Managing Leverage Risk in Spread Betting
Key to striking the right balance between the positive and negative aspects of leverage is the ability to manage your risk exposure, both in terms of the positions you choose and the amount you stake on each trade. Part of the holy grail of successful spread betting lies in determining when to leverage up, and when to take a modest exposure, and there are a variety of techniques and strategies in spread betting that can be deployed to manage risk in the most efficient and pragmatic ways possible.

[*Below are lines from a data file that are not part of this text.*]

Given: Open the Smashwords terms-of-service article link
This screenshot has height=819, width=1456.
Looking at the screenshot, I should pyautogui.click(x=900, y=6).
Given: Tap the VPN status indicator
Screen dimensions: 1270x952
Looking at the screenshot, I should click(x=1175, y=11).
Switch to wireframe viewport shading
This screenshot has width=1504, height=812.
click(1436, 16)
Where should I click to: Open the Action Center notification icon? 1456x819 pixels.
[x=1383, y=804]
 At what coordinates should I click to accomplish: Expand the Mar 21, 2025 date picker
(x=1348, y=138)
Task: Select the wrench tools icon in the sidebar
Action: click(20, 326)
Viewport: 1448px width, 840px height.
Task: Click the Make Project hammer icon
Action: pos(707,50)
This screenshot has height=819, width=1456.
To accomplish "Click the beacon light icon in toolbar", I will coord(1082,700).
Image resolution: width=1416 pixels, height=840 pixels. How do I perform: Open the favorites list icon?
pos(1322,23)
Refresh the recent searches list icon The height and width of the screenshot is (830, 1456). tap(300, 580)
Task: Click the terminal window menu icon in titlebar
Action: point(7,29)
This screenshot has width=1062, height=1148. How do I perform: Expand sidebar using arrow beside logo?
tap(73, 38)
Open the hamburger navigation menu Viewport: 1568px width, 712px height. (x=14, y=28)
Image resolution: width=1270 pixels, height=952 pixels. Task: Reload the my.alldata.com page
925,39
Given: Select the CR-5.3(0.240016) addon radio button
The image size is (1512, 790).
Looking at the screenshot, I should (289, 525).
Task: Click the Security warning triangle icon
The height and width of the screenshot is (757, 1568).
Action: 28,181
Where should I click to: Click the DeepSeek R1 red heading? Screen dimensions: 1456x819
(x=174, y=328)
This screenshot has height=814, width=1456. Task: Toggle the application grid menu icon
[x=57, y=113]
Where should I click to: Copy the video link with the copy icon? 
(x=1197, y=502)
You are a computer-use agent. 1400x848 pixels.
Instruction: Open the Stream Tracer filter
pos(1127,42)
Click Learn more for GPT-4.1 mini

While much of the day to day, transactional business of spread betting is fast paced and operational, it pays not to lose sight of the end game. Remember that very few successful traders ever made it big with that homerun trade – you don’t need to hit it out the park every time to be successful. When you adopt a longer term mindset, you can start to accept individual losses when they inevitably rise, safe in the knowledge that your aggregate trading portfolio should increase through shrewd trading. To simplify, you can trade profitably 20% of the time and still make money, so long as your 20% of successful trades earn more than the 80% of failures. Key to this is the notion that losses should be cut and profits allowed to run to their conclusion.
While it feels counterintuitive and somehow more risky to leave a profitable position running, this really is key to helping make up ground on the inevitable losses you will sustain. By adopting a more clinical approach to nipping losing trades in the bud before they gain too much momentum, you can help minimise your losses, to give yourself the best chance of profiting overall. When you do strike it lucky with a successful position, milk it for every last point you can – while it takes nerves of steel to hold out, this is the only credible way of strengthening your account and ensuring you generate an aggregate profit from your trading activities.
Leverage in the round is arguably the single most important topic when it comes to spread betting, aside from understanding the fundamentals of how transactions work, in order to give the best feel for .
While you will no doubt experience both the positive and negative effects of leverage on your trading account as you go, it is nevertheless important to constantly bear in mind the risks inherent in leveraged trading, and the impact these risks can have on your ultimate success or failure as an investor.